— START DOCUMENT —

Jdg 5:3-5   3  Hear, ye kings; give ear, ye princes!
I, to the Lord will I sing,
Will sing praise to the Lord, the God of Israel.   4  Lord, when Thou wentest out from Seir,
When Thou marchedst out of the fields of Edom,
The earth trembled, and the heavens also dropped;
The clouds also dropped water.   5  The mountains shook before the Lord,
Sinai there before the Lord, the God of Israel.
The “kings and princes” are not the rulers in Israel, for Israel had no kings at that time, but the kings and princes of the heathen nations, as in Psa 2:2. These were to discern the mighty acts of Jehovah in Israel, and learn to fear Jehovah as the almighty God. For the song to be sung applies to Him, the God of Israel. זמּר, ψάλλειν, is the technical expression for singing with an instrumental accompaniment (see at Exo 15:2).

— END DOCUMENT —
— START MATERIAL —

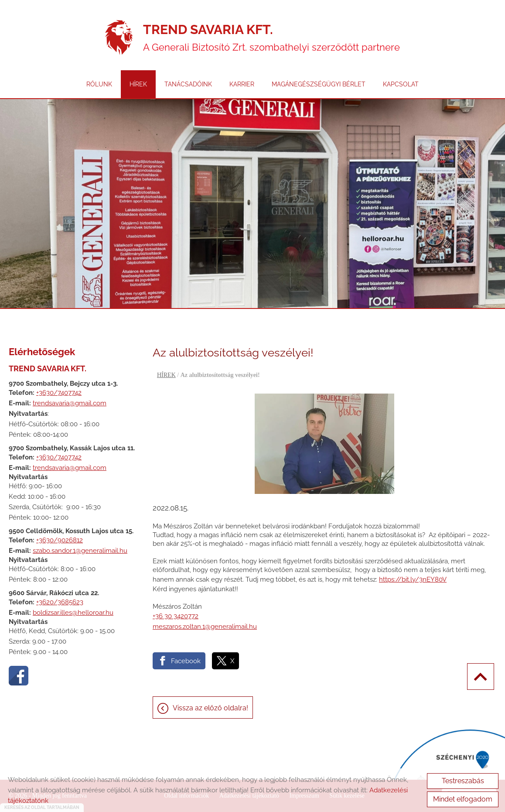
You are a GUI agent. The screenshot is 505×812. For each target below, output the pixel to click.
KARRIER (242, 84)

— END MATERIAL —

EXERCISE TASK 1
From the Judges 5 commentary, transcribe everything from "Jdg 5:3-5   3  Hear, ye" down to "before the Lord, the God of Israel.".
EXERCISE TASK 2
In the Judges 5 commentary, whose kings and princes are the "kings and princes" addressed in verse 3?
EXERCISE TASK 3
Rewrite the paragraph of the Judges 5 commentary that begins "The “kings and princes” are not the rulers" as a short list, keeping its main facts.

FINISHED ANSWER 1
Jdg 5:3-5   3  Hear, ye kings; give ear, ye princes!
I, to the Lord will I sing,
Will sing praise to the Lord, the God of Israel.   4  Lord, when Thou wentest out from Seir,
When Thou marchedst out of the fields of Edom,
The earth trembled, and the heavens also dropped;
The clouds also dropped water.   5  The mountains shook before the Lord,
Sinai there before the Lord, the God of Israel.

FINISHED ANSWER 2
The kings and princes of the heathen nations.

FINISHED ANSWER 3
- The "kings and princes" are not Israel's rulers, since Israel had no kings at that time. They are the kings and princes of the heathen nations, as in Psa 2:2.
- They were to discern the mighty acts of Jehovah in Israel and learn to fear Jehovah as the almighty God.
- The song to be sung applies to Him, the God of Israel.
- זמּר (ψάλλειν) is the technical expression for singing with an instrumental accompaniment (see at Exo 15:2).